As I sat in my final class as a Yale undergrad last Thursday, I had one of my increasingly frequent epiphanies of terror: I am done with my education. Everything I had learned and forgotten over the years — the Code of Hammurabi, basic long division, French — was culminating in a singular moment, a final 75 minutes of teaching before I would be jettisoned into the vast and lonesome yaw of the real world.
The class was “History of Life,” a truly rewarding course about science and fossils for students who don’t know stuff about science or fossils. But even though I like the class, its final meeting put a lot of pressure on me. It was, after all, the last time a professional educator would be contractually obligated to say smart things aloud for my benefit.
What would I do? I had so much learning to catch up on, so much to try to remember! Why did Aquinas dig Aristotle so much? What are the basic arguments for God’s existence? What was all the fighting in World War I about? Did Aquinas really dig Aristotle? Am I simplifying to trick myself into thinking I know more than I actually know?
Somehow, these questions went unanswered.
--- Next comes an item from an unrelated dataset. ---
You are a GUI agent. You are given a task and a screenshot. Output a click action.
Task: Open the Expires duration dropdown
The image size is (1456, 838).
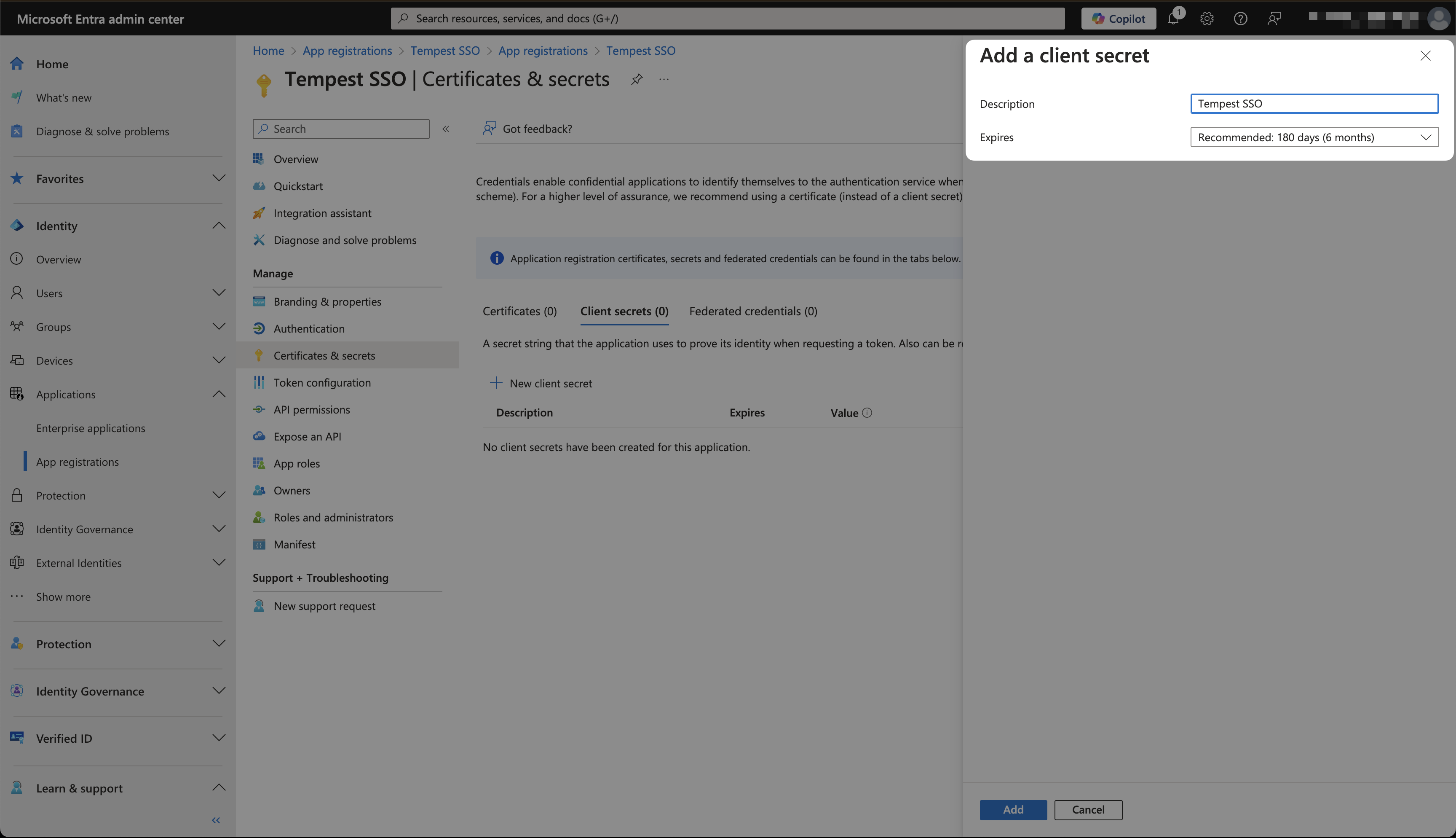[x=1314, y=137]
Instead, the lecture dealt mainly with the evolution of humans, their invention of spears and the subsequent extinction of interesting wildlife in North America.
But I did learn some useful things in my final class. For example, autumn. Did you know autumn wasn’t always a thing? Seasonal rotation is only a few million years old. Similarly, if you stumble upon some human skeletons, and you’re curious as to whether they’re male or female, you can check their brows. Male skulls have more prominent brows.
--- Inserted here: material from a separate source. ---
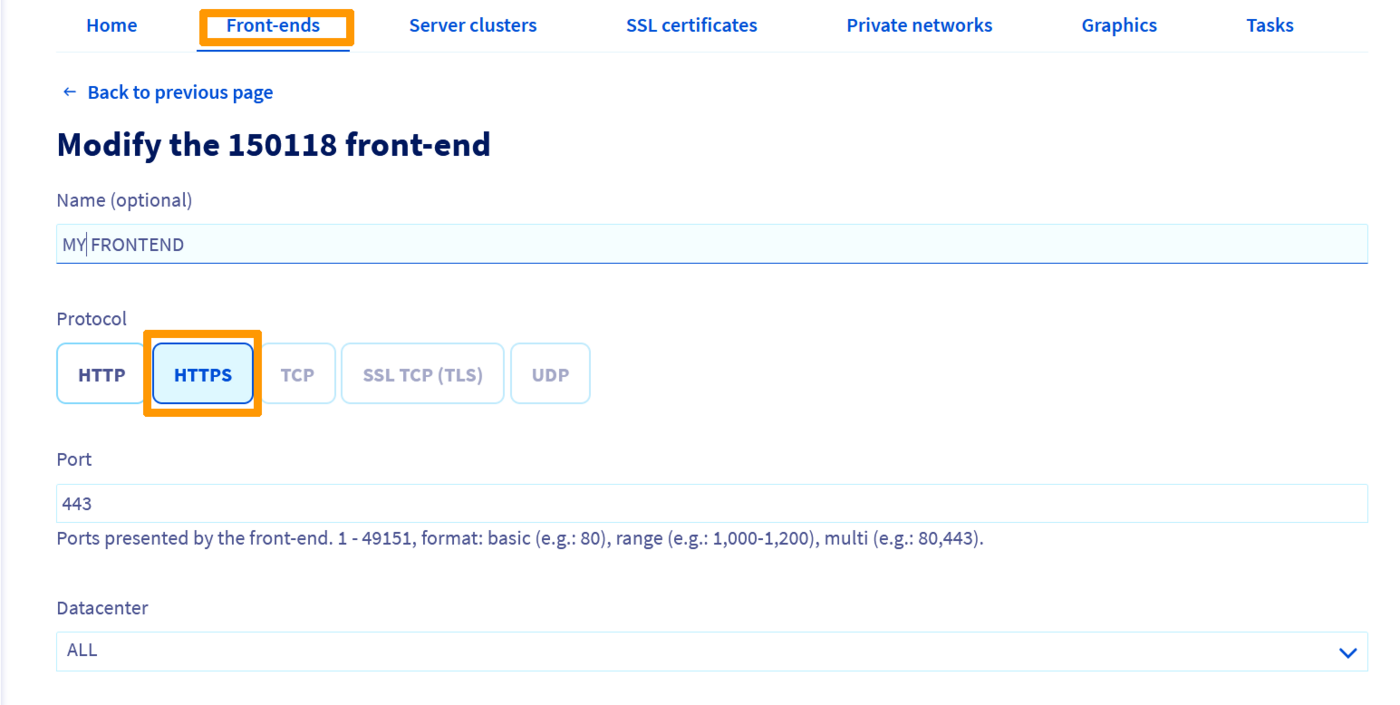Select the HTTPS protocol
Viewport: 1400px width, 705px height.
[x=202, y=373]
There you have it. This isn’t to sell my final Yale class short; it was a very interesting end to a very interesting course. But it’s strange to have it over with. School, frankly, is the main thing I’ve been good at most of my life. Sure, I’m tall and was able to deceive people into thinking I was good at basketball for a little while. But school — that logical system of expectations in which you perform task X to achieve result Y — was always my thing, as I imagine it was yours, too.
So, what do we do now?
Well, maybe there’s an answer. As I began writing this in LC 101, I was interrupted by the final meeting of ASTR 120: “Galaxies and the Universe.” The lecture was about dark energy. Now, if you’re not an astrophysicist, here’s some good news: You know about as much about dark energy as most astrophysicists do. Basically, the universe’s curvature suggests that there’s a certain amount of energy and matter in existence. The stuff we can see accounts for about a quarter of the stuff in the universe. The rest … that’s dark energy, whatever that is. And that’s only one of many major things about which astrophysicists simply don’t have a clue.
I’ll level with you: My concern for the ultimate nature of dark energy is average at best. But the fact that professional astrophysicists are wrestling with this problem, about which they know next to nothing, gives me hope.
We don’t need to come out of Yale knowing everything. What we need is an urge to explore, to figure out what makes us come alive, and to abandon the linear thinking that school has given us.
This message may sound a little hokey. There is hard work to be done in the world, I tell myself, and it’s our responsibility to do it, regardless of whether it makes us “come alive” inside.
But when I think of the opportunities I’ve been given and the lessons I’ve been privileged to learn — from long division to dark energy — I still believe we can figure out how to do good in the world without giving up on ourselves. Everyone at Yale is extraordinary; we all have something to offer. Our goal shouldn’t be to compete with each other, but discover how to give something back in our own way. Classes may be over. But as we figure out how to give something back, our educations have just begun.
River Clegg is a senior in Davenport College. This is his final staff column for the News.